The Relationship Between LIN28B and RAN
LIN28B is a gene involved in normal cell development. It allows cells to develop normally and then differentiate.
When the gene is overexpressed, however, it contributes to the development of malignancies. Using a large neuroblastoma tumor database, for which gene expression information was available, researchers at the Center for Childhood Cancer Research, including Robert W. Schnepp, MD, PhD, looked at samples that had LIN28B expressed in an attempt to elucidate the biochemical pathways that drove the development of neuroblastoma.
They characterized the samples by the amount of gene expression present, low versus high. They noticed that in cells where there was a high expression of LIN28B, there was a correspondingly high amount of RAS-related nuclear protein (RAN), a protein that had not been thoroughly characterized in the context of cancer.
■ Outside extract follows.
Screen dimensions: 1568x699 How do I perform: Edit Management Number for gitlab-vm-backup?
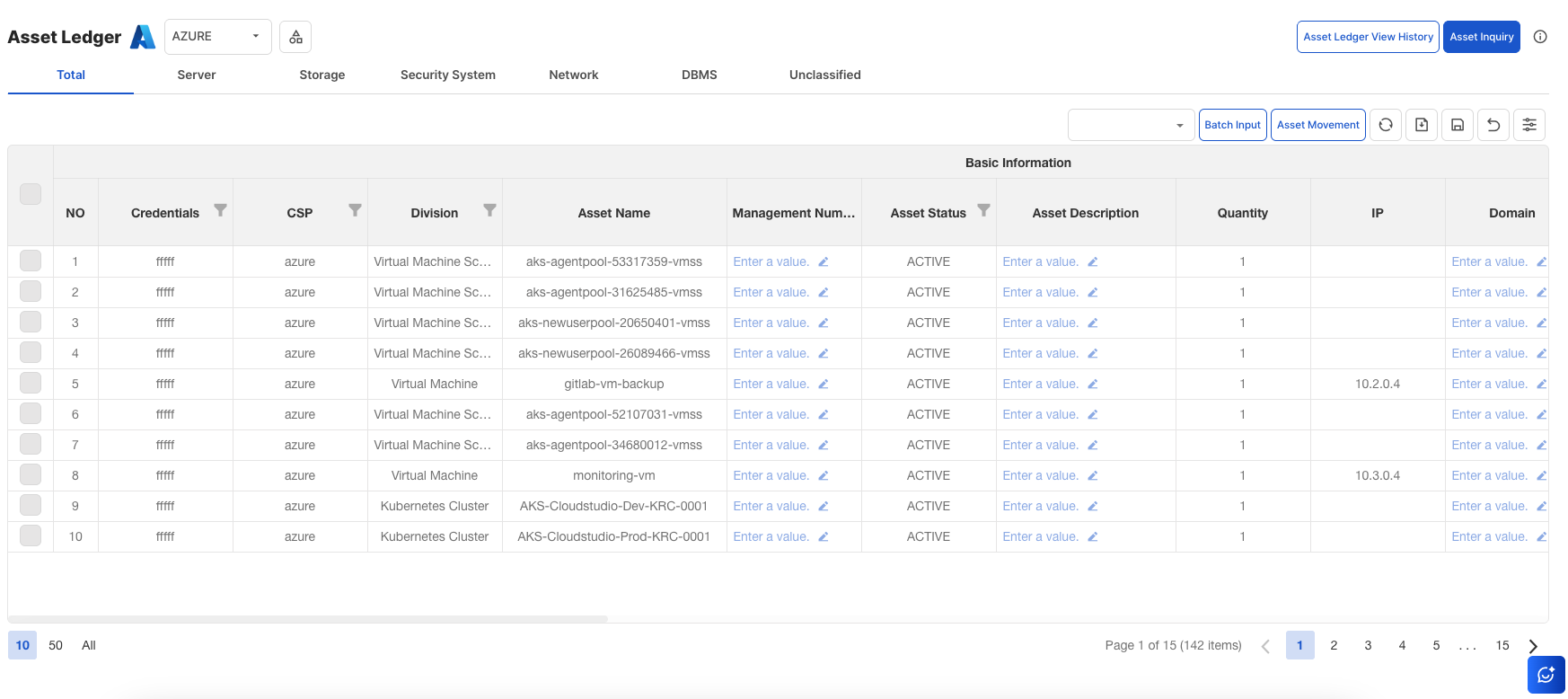823,385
In an attempt to determine causative effect, scientists used in vitro techniques to see what would happen if LIN28B was increased or decreased. They found corresponding increases and decreases in RAN, respectively, suggesting that LIN28B directly regulated RAN.
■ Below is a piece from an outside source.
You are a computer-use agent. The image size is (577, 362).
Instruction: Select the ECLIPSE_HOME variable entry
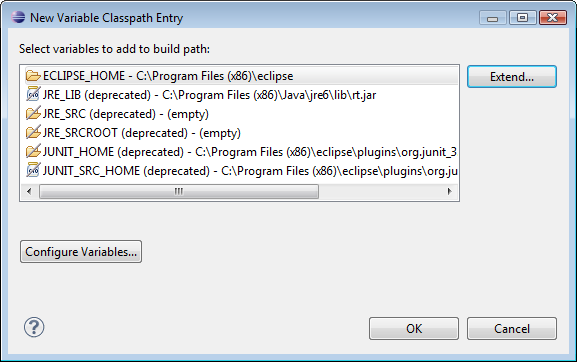[241, 76]
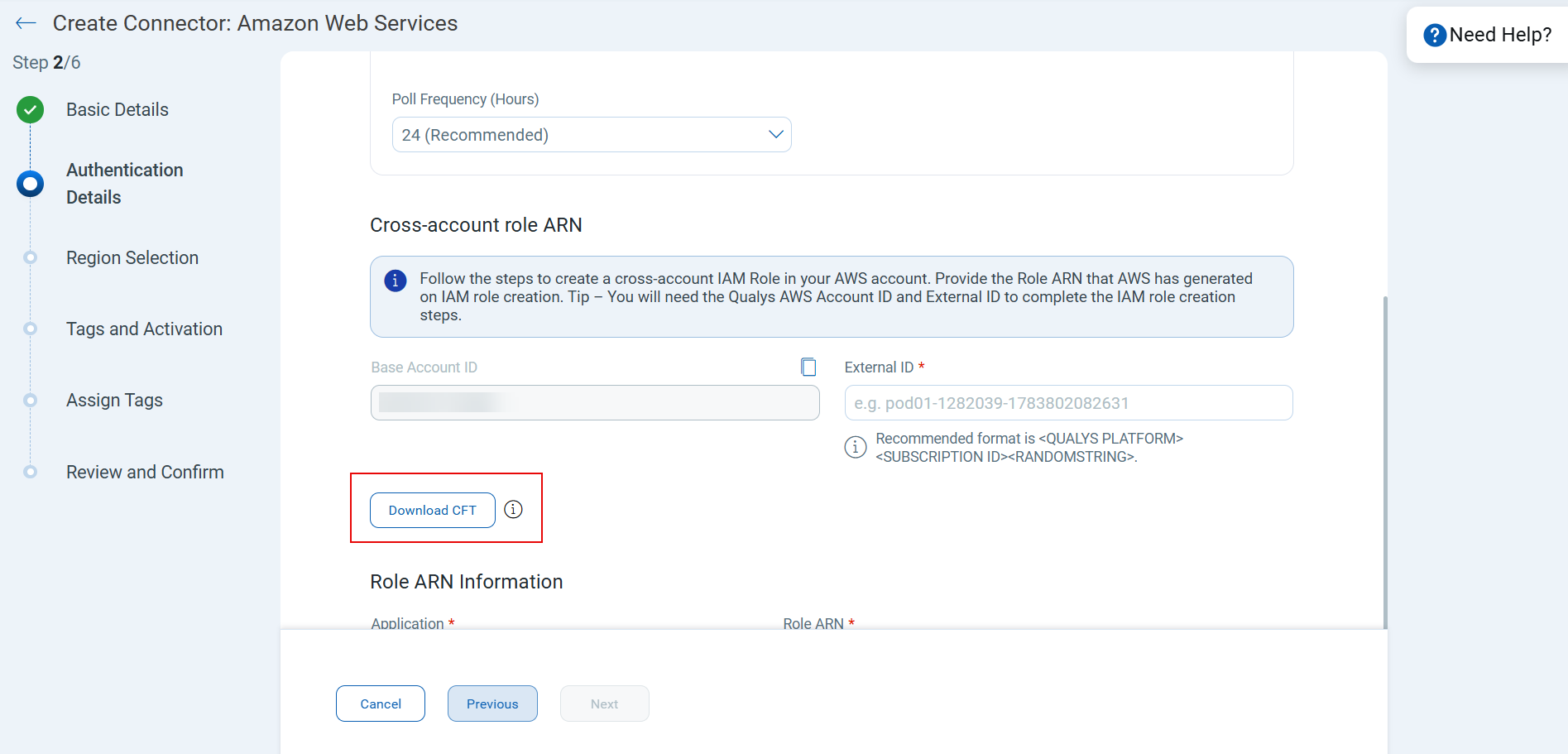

Researchers showed that LIN28B binds directly to the RNA responsible for the synthesis of RAN, hence promoting its expression. RAN, they found, was directly responsible for the phosphorylation of aurora kinase A, a protein that was known to be involved in cancer but whose regulation was poorly understood. Thus these findings linked together LIN28B, RAN and AURKA in a pathway, which had not been previously done.
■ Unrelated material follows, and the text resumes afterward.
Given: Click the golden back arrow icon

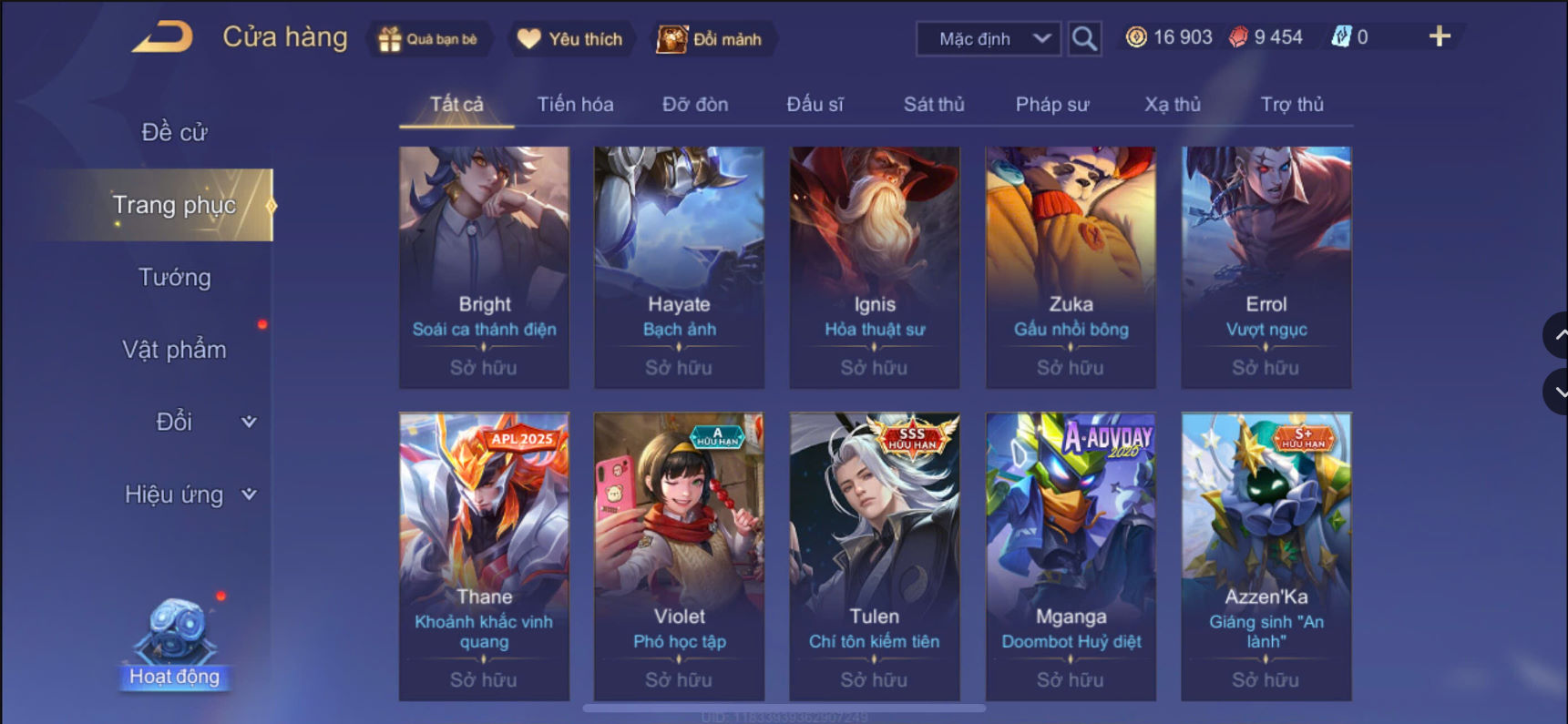Looking at the screenshot, I should pos(162,37).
Elucidation of this pathway offers potential targets for therapeutic intervention, although at present there are no inhibitors of LIN28B or RAN. There is, however, an inhibitor for a RAN-associated protein (CRM1), and there is presently an aurora kinase A inhibitor that has shown some promise in the treatment of neuroblastoma. It is possible that using a combination of these inhibitors could constitute an effective chemotherapeutic intervention in neuroblastoma and perhaps other malignancies (but further investigation is required/ongoing).